Prof. Dr. Samer Ezziddin from Saarland University/Saarland University Hospital. Photo courtesy of Thorsten Mohr/Saarland University
November 28, 2019 — Reports of new cancer treatments often raise high hopes and expectations, particularly, of course, among cancer patients and their families. But raising expectations is not something that Samer Ezziddin, M.D., professor of nuclear medicine and director of the department of nuclear medicine at Saarland University Hospital is keen to do. 'In most cases, we cannot heal the patients who take part in our therapeutic programme. Our aim is to extend life expectancy by a number of months or even years, without impairing the patients' quality of life,' explained Ezziddin. And although over the course of his career he has seen patients whose cancer has regressed completely despite extremely poor prognoses, such cases remain the exception and should be regarded as 'statistical outliers' rather than miracle cures. The battle to treat the many different varieties of cancer continues to be very challenging, involving careful but laborious work, where progress is measured in small steps and where significant advancements only become apparent after an extended period of time.
The current study from the team of nuclear radiologists in Saarland is also a small step, but one that could be decisive for future therapeutic approaches. The physicians subjected patients with advanced prostate cancer to a radiation therapy regimen that was originally developed in Heidelberg and that has now been developed further by the team in Saarland. The approach used is known as targeted radionuclide therapy. A radioactive drug injected into a patient's vein is continuously fed to the tumour site where the radioactive substance ('the radionuclide') irradiates the tumour internally, thus destroying the tumour cells.
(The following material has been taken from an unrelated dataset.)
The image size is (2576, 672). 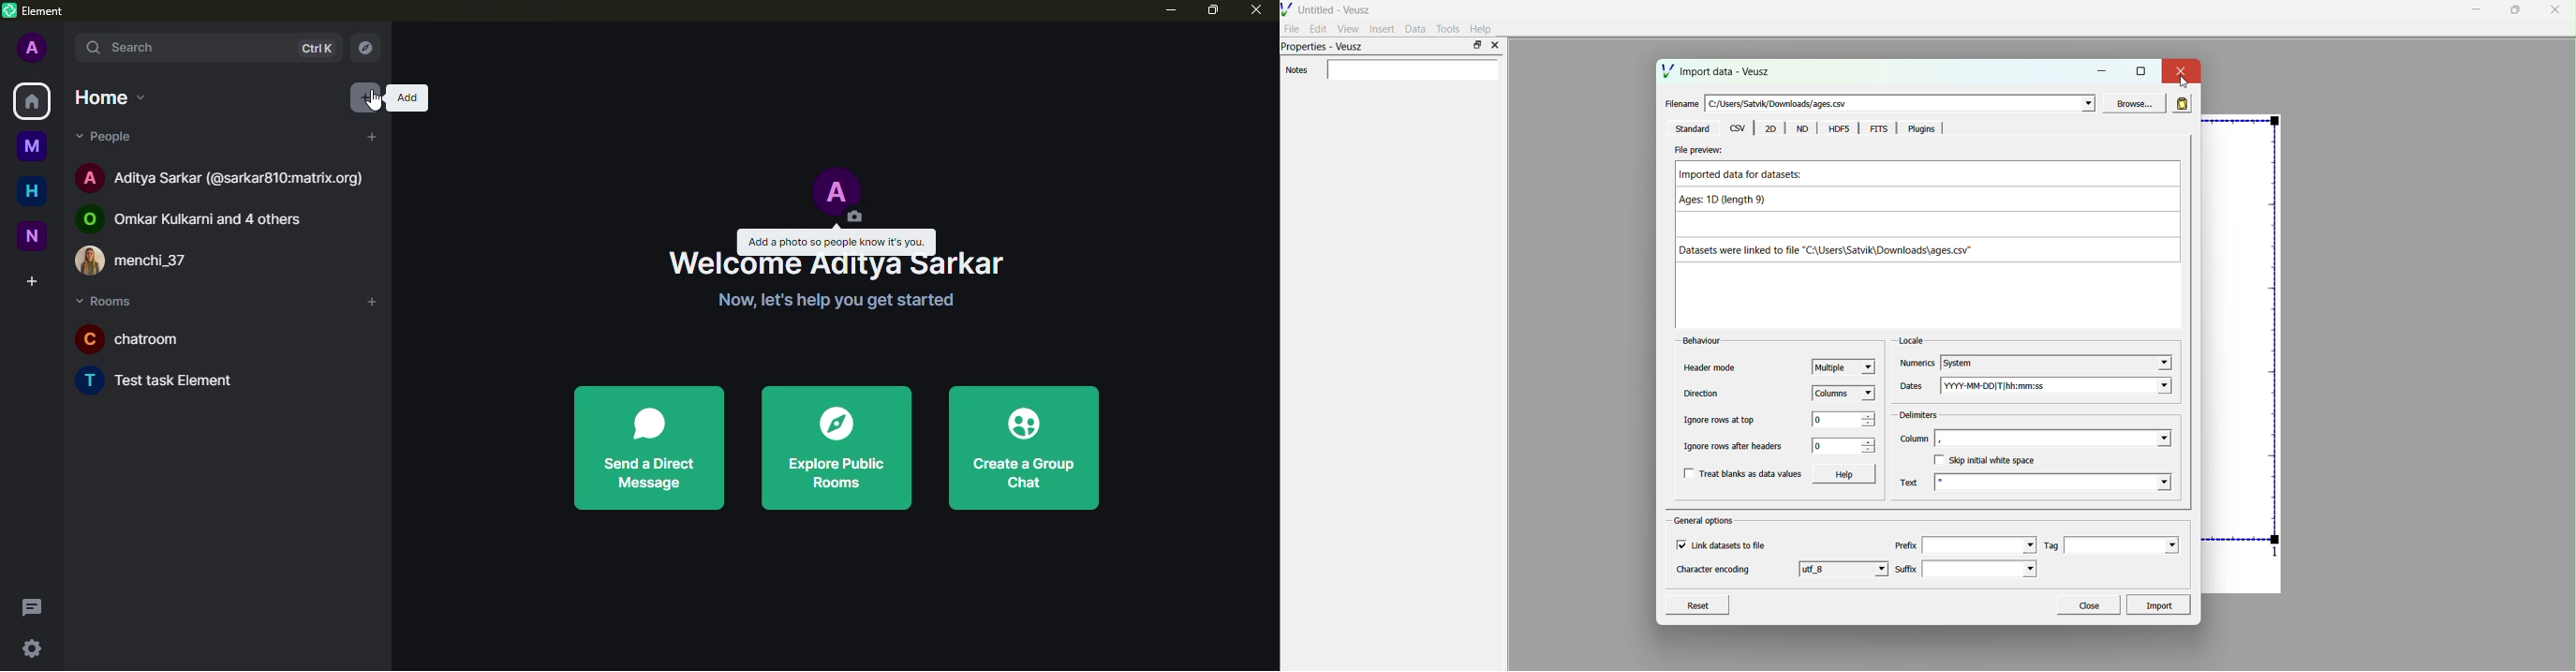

But rather than injecting just one type of radioactive drug into the tumour, the medical research team in Saarland chose to combine two different radiopharmaceuticals each having a different irradiation path length. One of the radionuclides used was lutetium-177. This radioactive material has an effective range of 0.5 to 10 millimetres, which is the distance over which the surrounding tissue is destroyed. It is highly precise, because the radionuclide is attached to a cell-targeting molecule that only binds to receptor sites almost exclusively located on the surface of prostate tumours, leaving other healthy body cells unaffected. However, even the very short distance over which lutetium-177 is effective may be too great when treating the tiniest tumours that can form when the cancer spreads to other parts of the body. The research team led by Ezziddin therefore decided to add a second radioactive nuclide, actinium-225, to their therapy regimen. Samer Ezziddin explains the benefits as follows: 'Actinium-225 delivers excellent results; its effective path length is well down in the sub-millimetre range.'
By including actinium-225 as a therapeutic agent even the smallest of tumours, in principle even individual tumour cells, can be irradiated internally once the radioactive substance has infiltrated the cancer cell via the receptor site. 'Because the effective path length of actinium-225 is only three to four cell diameters, surrounding tissue is not destroyed,' explains Professor Ezziddin. However, previous radionuclide therapies based on actinium-225 suffered from one crucial disadvantage. The patient's salivary glands can also take up the radionuclide, causing decreased function of the glands and resulting in extreme dryness in the mouth, which can significantly reduce the patient's quality of life.
The paper just published describes the results of a pilot study that examined the effectiveness of the tandem therapy proposed by the research team from Saarland University Hospital. The study was able to demonstrate that these side effects no longer occur when lutetium and actinium are combined in a specific therapy regimen. 'Lutetium is very well tolerated for most sizes of tumour,' explains Professor Ezziddin. 'This allowed us to significantly reduce the actinium dosage level, so that our tandem therapy can be carried out with very few side effects.'
The study analysed the experiences of 20 patients aged between 57 and 88 with late-stage or end-stage metastatic prostate cancer and whose tumours no longer responded to treatment using only lutetium-177. 'The patients in our study were already heavily pre-treated. Many of them had already been told that there was little that could be done,' says Samer Ezziddin. In 14 of the 20 cases, the team observed a substantial decrease in tumour marker levels while the patients were undergoing tandem therapy. (Tumour marker concentrations indicate how much tumour mass is still in body.) It was found that after starting tandem therapy, tumour growth could be stabilized for about four and a half months (median average value) before the disease progressed, and that survival after starting tandem therapy was 11 months (median value) without any substantial reduction in the patients' quality of life.